───── THE RECORDS

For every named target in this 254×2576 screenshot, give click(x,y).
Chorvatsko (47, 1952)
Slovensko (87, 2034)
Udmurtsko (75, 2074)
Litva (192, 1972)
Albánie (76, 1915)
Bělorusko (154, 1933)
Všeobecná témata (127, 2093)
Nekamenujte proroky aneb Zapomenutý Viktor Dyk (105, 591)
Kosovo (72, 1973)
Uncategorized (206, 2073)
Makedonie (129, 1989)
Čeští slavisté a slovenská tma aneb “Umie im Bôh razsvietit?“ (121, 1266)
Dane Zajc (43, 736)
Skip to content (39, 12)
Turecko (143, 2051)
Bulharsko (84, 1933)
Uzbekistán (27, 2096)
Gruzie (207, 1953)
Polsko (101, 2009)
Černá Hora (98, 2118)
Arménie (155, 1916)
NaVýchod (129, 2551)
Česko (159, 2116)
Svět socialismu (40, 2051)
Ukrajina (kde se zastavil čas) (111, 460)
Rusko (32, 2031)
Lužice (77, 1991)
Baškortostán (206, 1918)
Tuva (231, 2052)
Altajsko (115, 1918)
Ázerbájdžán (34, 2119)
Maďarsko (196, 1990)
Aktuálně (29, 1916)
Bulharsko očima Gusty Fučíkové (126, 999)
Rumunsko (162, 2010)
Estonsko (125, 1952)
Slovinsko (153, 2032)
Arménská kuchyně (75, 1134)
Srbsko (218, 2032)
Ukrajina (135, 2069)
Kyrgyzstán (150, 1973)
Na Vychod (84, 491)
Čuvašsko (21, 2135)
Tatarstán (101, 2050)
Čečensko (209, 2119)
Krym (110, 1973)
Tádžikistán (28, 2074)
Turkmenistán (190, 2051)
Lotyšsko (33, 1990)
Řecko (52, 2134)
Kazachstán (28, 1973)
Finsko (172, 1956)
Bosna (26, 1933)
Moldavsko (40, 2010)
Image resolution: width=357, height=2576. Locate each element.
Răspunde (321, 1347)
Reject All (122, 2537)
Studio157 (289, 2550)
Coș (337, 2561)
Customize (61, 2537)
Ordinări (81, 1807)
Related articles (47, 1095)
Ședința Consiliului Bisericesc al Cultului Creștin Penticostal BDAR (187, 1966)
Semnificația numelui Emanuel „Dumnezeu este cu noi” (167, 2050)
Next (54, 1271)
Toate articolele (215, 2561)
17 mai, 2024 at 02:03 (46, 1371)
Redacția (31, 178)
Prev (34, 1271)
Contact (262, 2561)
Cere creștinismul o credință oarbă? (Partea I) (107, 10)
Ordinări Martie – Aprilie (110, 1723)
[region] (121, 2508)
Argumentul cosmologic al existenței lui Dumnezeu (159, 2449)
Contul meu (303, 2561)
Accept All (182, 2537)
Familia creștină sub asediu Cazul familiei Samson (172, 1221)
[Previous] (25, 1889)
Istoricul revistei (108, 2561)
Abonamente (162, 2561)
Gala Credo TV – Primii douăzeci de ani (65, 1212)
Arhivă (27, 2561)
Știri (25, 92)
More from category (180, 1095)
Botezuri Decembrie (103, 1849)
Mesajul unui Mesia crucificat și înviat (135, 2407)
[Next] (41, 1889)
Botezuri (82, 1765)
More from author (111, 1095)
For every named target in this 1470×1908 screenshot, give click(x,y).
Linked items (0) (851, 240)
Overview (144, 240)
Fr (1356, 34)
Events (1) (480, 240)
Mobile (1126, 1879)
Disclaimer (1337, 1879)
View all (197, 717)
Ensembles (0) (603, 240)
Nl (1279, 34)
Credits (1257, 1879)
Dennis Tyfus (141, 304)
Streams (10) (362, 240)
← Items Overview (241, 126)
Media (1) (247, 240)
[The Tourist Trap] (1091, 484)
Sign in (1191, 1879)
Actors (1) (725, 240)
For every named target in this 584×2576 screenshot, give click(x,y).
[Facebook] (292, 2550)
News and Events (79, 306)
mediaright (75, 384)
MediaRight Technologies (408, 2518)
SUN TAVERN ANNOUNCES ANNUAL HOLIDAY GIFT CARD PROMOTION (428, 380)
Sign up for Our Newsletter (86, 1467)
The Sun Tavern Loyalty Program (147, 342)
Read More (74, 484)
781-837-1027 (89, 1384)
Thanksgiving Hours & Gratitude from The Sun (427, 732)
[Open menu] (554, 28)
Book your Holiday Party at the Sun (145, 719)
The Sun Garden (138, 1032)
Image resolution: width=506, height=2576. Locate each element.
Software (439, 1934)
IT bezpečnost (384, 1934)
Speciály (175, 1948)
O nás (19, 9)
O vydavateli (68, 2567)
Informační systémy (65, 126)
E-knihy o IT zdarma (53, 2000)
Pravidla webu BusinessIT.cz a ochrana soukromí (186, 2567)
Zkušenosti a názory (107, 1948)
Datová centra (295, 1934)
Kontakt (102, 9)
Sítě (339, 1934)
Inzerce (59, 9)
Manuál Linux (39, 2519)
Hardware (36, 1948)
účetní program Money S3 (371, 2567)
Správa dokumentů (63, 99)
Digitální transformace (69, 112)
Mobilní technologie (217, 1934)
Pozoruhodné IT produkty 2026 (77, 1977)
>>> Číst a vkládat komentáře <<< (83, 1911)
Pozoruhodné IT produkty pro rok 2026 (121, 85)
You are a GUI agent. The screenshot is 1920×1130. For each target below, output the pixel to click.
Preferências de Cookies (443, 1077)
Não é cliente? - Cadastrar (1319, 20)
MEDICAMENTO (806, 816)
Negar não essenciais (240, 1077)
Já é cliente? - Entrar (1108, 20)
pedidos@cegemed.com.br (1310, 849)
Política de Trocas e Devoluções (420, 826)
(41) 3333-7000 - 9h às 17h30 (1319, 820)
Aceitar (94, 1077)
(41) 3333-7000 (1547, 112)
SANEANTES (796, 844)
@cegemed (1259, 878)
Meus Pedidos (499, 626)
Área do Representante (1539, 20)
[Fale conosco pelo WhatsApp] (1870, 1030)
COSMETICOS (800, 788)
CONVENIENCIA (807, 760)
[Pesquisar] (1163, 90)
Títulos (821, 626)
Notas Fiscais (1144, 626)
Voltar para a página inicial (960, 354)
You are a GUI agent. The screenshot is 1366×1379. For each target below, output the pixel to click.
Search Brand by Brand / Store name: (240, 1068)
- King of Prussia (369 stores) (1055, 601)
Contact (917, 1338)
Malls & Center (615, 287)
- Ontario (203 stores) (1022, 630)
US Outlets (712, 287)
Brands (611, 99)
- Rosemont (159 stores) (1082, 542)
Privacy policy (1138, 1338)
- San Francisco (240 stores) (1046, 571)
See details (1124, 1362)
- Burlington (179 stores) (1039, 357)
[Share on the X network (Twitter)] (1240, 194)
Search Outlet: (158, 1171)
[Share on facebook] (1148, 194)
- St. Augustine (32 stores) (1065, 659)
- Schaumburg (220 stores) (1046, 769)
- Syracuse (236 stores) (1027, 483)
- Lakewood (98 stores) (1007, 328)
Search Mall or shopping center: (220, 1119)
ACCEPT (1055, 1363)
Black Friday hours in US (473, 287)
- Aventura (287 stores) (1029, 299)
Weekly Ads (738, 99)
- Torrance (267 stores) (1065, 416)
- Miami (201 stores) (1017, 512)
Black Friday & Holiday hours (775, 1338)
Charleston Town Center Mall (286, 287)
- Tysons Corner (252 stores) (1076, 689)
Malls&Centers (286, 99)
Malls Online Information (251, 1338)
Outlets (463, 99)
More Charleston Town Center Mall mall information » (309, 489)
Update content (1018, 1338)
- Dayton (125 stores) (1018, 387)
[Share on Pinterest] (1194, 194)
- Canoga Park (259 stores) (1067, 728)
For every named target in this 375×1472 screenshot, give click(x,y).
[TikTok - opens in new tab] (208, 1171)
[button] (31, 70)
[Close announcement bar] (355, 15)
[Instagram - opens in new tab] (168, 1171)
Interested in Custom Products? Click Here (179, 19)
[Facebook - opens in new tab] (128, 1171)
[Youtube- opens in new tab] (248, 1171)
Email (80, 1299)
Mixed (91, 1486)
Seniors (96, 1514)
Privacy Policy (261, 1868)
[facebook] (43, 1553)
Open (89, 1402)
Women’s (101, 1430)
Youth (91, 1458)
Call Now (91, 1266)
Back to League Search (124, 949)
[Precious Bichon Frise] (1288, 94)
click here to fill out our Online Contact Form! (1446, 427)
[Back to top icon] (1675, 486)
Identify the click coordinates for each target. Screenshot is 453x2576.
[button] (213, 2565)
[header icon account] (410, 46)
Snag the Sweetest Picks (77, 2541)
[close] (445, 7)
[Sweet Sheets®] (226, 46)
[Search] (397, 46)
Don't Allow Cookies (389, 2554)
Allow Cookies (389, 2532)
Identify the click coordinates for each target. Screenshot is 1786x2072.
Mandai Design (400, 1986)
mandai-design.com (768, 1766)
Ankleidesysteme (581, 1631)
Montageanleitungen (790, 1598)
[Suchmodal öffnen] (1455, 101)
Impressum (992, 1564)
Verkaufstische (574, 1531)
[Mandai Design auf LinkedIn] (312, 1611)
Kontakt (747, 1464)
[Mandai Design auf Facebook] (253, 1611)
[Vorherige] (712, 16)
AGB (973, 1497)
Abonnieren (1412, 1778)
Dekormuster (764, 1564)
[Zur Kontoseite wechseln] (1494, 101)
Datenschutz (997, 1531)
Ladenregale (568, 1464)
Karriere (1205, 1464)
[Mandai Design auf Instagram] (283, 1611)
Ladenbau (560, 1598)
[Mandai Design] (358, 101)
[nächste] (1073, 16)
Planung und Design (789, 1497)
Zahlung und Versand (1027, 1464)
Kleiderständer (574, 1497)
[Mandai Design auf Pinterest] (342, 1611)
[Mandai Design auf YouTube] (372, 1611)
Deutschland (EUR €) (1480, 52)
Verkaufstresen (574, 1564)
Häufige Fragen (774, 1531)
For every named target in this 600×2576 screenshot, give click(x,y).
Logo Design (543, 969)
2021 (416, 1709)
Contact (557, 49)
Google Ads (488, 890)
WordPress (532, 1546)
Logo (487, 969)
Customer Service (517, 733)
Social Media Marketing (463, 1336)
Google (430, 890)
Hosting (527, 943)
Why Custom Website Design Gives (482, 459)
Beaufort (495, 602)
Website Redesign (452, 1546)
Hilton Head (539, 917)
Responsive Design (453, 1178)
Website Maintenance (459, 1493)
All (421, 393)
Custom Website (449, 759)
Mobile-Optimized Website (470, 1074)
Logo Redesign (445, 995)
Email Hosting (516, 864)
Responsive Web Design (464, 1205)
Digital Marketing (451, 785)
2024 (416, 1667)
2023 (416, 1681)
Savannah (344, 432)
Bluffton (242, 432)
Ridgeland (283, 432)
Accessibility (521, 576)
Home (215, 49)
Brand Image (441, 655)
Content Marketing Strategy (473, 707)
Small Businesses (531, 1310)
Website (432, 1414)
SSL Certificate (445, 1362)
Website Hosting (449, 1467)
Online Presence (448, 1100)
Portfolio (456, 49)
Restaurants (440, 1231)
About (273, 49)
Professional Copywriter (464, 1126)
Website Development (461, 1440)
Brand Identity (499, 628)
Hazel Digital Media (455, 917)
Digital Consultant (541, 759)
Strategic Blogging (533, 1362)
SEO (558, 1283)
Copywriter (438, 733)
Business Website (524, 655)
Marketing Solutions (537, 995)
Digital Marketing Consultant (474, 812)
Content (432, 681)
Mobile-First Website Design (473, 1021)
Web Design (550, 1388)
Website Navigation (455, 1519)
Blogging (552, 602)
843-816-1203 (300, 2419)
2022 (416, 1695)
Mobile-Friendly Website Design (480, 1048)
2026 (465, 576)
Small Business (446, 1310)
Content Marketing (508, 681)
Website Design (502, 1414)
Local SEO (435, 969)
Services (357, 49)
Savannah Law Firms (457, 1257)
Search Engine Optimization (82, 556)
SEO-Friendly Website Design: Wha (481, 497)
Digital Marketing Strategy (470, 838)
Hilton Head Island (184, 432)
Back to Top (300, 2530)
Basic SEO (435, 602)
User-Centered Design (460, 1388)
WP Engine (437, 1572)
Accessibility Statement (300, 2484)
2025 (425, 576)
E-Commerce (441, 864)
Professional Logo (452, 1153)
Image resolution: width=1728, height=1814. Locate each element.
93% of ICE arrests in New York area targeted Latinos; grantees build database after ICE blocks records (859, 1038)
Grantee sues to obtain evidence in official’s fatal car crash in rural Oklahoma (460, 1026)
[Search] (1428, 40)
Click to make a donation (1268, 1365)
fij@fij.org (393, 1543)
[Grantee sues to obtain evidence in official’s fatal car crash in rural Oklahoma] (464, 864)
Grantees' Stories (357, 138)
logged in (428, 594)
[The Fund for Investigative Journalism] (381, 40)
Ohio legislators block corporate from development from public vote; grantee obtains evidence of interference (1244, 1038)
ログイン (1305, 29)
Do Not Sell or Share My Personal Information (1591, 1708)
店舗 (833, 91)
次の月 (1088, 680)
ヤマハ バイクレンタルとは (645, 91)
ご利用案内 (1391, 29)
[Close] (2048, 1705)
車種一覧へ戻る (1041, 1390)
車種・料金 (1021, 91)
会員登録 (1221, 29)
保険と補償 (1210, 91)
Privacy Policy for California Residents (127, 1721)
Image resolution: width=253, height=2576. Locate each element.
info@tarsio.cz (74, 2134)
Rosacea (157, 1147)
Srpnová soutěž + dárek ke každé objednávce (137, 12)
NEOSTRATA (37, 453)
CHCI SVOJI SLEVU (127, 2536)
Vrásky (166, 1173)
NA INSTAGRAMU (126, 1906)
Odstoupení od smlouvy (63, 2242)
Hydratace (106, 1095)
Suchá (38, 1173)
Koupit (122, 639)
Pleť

──────────

- WHAT IS NEEDED:
In the listing above, locate the line containing "[Share on Pinterest] (1194, 194)" and the line containing "[Mandai Design auf Pinterest] (342, 1611)". Extract those two lines and every line between them, exactly as written, and only those.

- ANSWER AREA:
[Share on Pinterest] (1194, 194)
- Canoga Park (259 stores) (1067, 728)
For every named target in this 375×1472 screenshot, give click(x,y).
[TikTok - opens in new tab] (208, 1171)
[button] (31, 70)
[Close announcement bar] (355, 15)
[Instagram - opens in new tab] (168, 1171)
Interested in Custom Products? Click Here (179, 19)
[Facebook - opens in new tab] (128, 1171)
[Youtube- opens in new tab] (248, 1171)
Email (80, 1299)
Mixed (91, 1486)
Seniors (96, 1514)
Privacy Policy (261, 1868)
[facebook] (43, 1553)
Open (89, 1402)
Women’s (101, 1430)
Youth (91, 1458)
Call Now (91, 1266)
Back to League Search (124, 949)
[Precious Bichon Frise] (1288, 94)
click here to fill out our Online Contact Form! (1446, 427)
[Back to top icon] (1675, 486)
Identify the click coordinates for each target. Screenshot is 453x2576.
[button] (213, 2565)
[header icon account] (410, 46)
Snag the Sweetest Picks (77, 2541)
[close] (445, 7)
[Sweet Sheets®] (226, 46)
[Search] (397, 46)
Don't Allow Cookies (389, 2554)
Allow Cookies (389, 2532)
Identify the click coordinates for each target. Screenshot is 1786x2072.
Mandai Design (400, 1986)
mandai-design.com (768, 1766)
Ankleidesysteme (581, 1631)
Montageanleitungen (790, 1598)
[Suchmodal öffnen] (1455, 101)
Impressum (992, 1564)
Verkaufstische (574, 1531)
[Mandai Design auf LinkedIn] (312, 1611)
Kontakt (747, 1464)
[Mandai Design auf Facebook] (253, 1611)
[Vorherige] (712, 16)
AGB (973, 1497)
Abonnieren (1412, 1778)
Dekormuster (764, 1564)
[Zur Kontoseite wechseln] (1494, 101)
Datenschutz (997, 1531)
Ladenregale (568, 1464)
Karriere (1205, 1464)
[Mandai Design auf Instagram] (283, 1611)
Ladenbau (560, 1598)
[Mandai Design] (358, 101)
[nächste] (1073, 16)
Planung und Design (789, 1497)
Zahlung und Versand (1027, 1464)
Kleiderständer (574, 1497)
[Mandai Design auf Pinterest] (342, 1611)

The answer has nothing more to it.